*** Passage provided Section Begins ***

Renn Brown: This is the very definition of a film made by people who don’t give a fuck for the normal idea of what a genre movie “should” be. There’s almost no resemblance to a normal crime film, structurally. McCarthy is fixated on effect, on reaction, on the pull after the push. There’s something amazing about that sensibility, but a few overwrought exchanges and the very odd unfolding of what plot there is keep it from blowing you over. It’s one of those films that keeps you waiting for the CLICK when at least some of its elements snap into place, and that ostensibly never comes. The party you may call the villain in the piece seems at one moment stymied, and then blazes forward on a different part of some plan, and the two aren’t really reconciled. The way circumstances change and then switch back perhaps represents the force of nature that the Cartel system has become, but the first time the credits roll is whiplash-inducing.
I suspect a second look is going to open this film up, as is often the case with movies (albums, shows) that do something different.
This is definitely an actors piece, and Scott does keep his flare subdued beneath a desaturated palette and straightforward, sophisticated filmmaking. Pitt, Bardem, and Blades simply inhale McCarthy’s dialogue and breathe it out like they are humans engineered solely for that purpose. Fassbender is strong, doing a rare charisma-suppression job that I always respect from guys like him and Clooney, but he’s a cypher. The fall guy. Cruz is a damsel accessory to said fall, and she embraces it fully for what it is. Diaz is the wildcard here, and her performance is the shakiest and most interesting. It’s brave, often convincing despite its archness, and yet there are scenes and moments where the cracks show.
Nick Nunziata: Funnily enough, these people are all poseurs. They’re all living on very borrowed time and the only ones in the film who ever seem genuine and performing to their abilities are the cartel employees. Fassbender is given a rather thankless role, one of very little depth and really no memorable dialogue. He’s sort of a placebo blindly falling into the darkest of traps while everyone around him colors the margins exceptionally. The titular role is the weak link here and as good as the actor in the role is, it would have benefited from someone a little more effectively green and polished. Ewan McGregor comes to mind.
Renn Brown: I’m still wrapped up in this ponderous and often scattered film. There’s a reversal of the usual plot vs. theme ratio, with a relatively few unfolding events driving a lot of character interaction. I like Scott’s treatment of McCarthy’s heightened universe. It’s a stimulating experience that refuses to be pinned down- an all too rare characteristic of studio films. All that said, this is not the film I was hoping for from McCarthy’s debut screenplay, especially when paired with a master aesthetician like Scott. Per usual, Scott seems to place all his trust in the screenplay and his actors, stylishly serving those elements, come what may. McCarthy however, delivers something that bears many of his work’s best traits, but little of its usual genius. It’s fascinating and it’s small. Hell, its best accomplishment could very well be shaking some of the dust off the drug crime genre, if anyone takes notice of what it looks like when a story like this gets really, truly icky.
A bizarre assembly of vivid sequences and muted discussions, The Counselor is the most vicious film of the year. It’s also the strangest. That strangeness will excite some and repulse many, but nobody is going to forget its mean, mean spectacle.
Nick Nunziata: I’ll take an intriguing miss over a bland hit any day of the week. The Counselor is that, a film that will bear fruit on repeat viewings and one that really is sort of a rarity. It’s going to get hammered on its release and the flyover states are going to hate it. It’ll age well, and on your point about it being the most vicious film, I’m with you for the most part. Often a film falls in love with a character and there’s that golden light shining on them. There’s none of that here, which is quintessential McCarthy. If this were released in February it’d be one people banded behind. As a fall prestige release it’s truly a mutt with fleas. Somehow that makes it even more attractive.

*** Passage provided Section Ends ***

**Prompt A**
Answer from the review:
(i) Whose performance does Renn Brown call the shakiest and most interesting?
(ii) Which actor does Nick Nunziata suggest for the titular role?
(iii) What does Renn Brown call The Counselor among the year's films?
**Prompt B**
Copy the review from "Nick Nunziata: Funnily" to "comes to mind.", substituting "pawn" for "placebo".
The data that follows has nothing to do with the review.

*** Dataset content Section Begins ***

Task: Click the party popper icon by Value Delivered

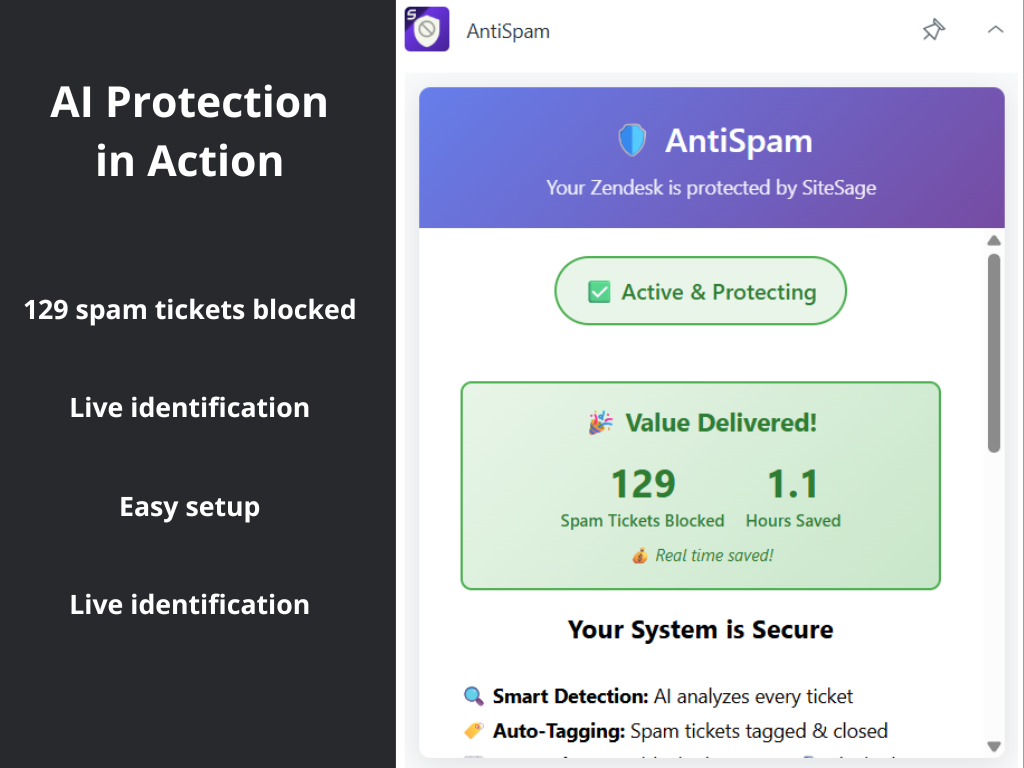Action: 601,423
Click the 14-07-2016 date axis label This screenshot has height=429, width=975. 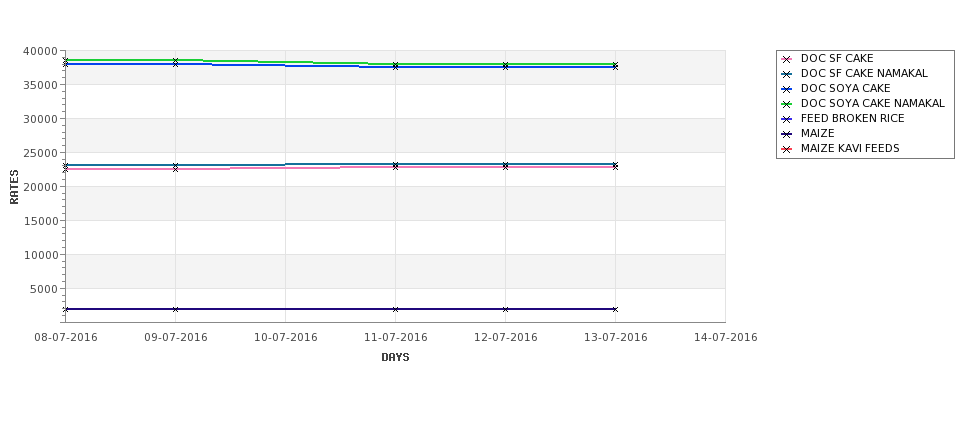tap(726, 338)
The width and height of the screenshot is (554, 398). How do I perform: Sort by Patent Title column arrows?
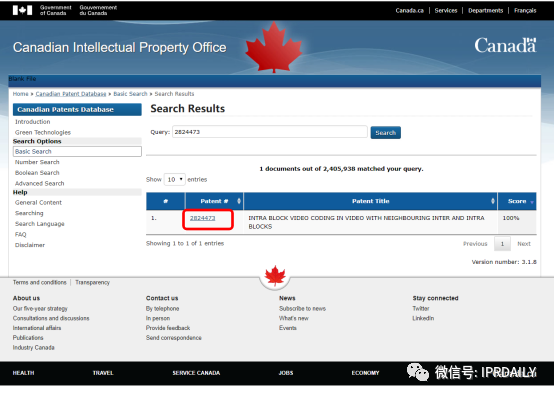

*** Dataset content Section Ends ***

**Output A**
(i) Diaz's.
(ii) Ewan McGregor.
(iii) The most vicious film of the year.

**Output B**
Nick Nunziata: Funnily enough, these people are all poseurs. They’re all living on very borrowed time and the only ones in the film who ever seem genuine and performing to their abilities are the cartel employees. Fassbender is given a rather thankless role, one of very little depth and really no memorable dialogue. He’s sort of a pawn blindly falling into the darkest of traps while everyone around him colors the margins exceptionally. The titular role is the weak link here and as good as the actor in the role is, it would have benefited from someone a little more effectively green and polished. Ewan McGregor comes to mind.